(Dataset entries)
++++++++++++++++++++
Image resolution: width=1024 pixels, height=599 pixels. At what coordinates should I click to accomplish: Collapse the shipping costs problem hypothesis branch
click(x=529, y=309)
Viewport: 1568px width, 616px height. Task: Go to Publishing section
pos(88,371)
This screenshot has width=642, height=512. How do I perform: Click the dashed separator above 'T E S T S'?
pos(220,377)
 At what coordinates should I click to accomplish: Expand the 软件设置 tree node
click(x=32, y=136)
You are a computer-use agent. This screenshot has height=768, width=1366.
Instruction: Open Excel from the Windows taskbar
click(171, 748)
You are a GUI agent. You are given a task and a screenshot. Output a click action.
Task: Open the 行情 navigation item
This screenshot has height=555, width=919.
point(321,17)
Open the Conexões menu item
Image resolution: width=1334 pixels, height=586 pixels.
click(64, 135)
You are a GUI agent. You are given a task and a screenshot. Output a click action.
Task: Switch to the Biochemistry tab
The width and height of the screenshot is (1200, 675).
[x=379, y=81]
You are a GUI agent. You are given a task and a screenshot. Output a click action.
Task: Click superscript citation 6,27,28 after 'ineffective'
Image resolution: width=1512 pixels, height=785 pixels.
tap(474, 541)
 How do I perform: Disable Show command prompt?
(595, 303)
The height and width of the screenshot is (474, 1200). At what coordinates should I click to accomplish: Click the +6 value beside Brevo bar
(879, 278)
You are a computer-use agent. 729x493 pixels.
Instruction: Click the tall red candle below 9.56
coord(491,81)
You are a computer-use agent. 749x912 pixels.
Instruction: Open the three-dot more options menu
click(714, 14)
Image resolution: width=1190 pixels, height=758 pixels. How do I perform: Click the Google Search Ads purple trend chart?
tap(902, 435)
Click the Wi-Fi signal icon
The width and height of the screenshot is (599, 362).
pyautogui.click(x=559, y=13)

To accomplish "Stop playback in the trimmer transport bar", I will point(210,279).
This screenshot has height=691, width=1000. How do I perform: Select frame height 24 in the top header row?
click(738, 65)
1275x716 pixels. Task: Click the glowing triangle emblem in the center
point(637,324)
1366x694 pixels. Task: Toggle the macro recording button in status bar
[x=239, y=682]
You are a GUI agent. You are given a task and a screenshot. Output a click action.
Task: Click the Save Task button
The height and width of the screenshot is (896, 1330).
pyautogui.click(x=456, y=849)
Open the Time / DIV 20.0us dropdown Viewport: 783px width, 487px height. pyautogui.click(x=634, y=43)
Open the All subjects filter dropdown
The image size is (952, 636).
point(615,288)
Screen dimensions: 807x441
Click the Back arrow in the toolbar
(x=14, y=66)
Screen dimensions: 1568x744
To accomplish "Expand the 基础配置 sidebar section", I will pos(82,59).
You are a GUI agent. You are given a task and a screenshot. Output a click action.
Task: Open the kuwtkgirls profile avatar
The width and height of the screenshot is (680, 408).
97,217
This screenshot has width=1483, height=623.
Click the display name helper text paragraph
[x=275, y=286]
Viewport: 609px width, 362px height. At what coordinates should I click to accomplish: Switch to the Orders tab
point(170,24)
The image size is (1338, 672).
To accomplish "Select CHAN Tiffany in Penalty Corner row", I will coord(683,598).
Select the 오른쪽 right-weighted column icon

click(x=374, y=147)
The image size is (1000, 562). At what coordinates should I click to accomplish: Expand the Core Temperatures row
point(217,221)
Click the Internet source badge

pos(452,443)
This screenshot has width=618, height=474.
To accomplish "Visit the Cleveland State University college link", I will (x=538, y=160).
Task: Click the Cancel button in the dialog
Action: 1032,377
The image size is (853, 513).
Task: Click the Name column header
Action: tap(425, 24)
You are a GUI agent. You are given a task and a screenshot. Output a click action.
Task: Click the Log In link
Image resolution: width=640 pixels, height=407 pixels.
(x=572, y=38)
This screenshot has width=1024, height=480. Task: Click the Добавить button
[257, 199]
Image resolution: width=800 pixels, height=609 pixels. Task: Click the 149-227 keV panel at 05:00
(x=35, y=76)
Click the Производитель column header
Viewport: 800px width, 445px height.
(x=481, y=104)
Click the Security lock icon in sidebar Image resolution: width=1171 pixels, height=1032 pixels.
++++++++++++++++++++
*AIM OF THE EXERCISE*.
Retype the records above from the very first line down to the line with "Task: Open the 行情 navigation item", keeping both of those lines. Include nothing beyond them.

*ANSWER BOX*.
Image resolution: width=1024 pixels, height=599 pixels. At what coordinates should I click to accomplish: Collapse the shipping costs problem hypothesis branch
click(x=529, y=309)
Viewport: 1568px width, 616px height. Task: Go to Publishing section
pos(88,371)
This screenshot has width=642, height=512. How do I perform: Click the dashed separator above 'T E S T S'?
pos(220,377)
 At what coordinates should I click to accomplish: Expand the 软件设置 tree node
click(x=32, y=136)
You are a computer-use agent. This screenshot has height=768, width=1366.
Instruction: Open Excel from the Windows taskbar
click(171, 748)
You are a GUI agent. You are given a task and a screenshot. Output a click action.
Task: Open the 行情 navigation item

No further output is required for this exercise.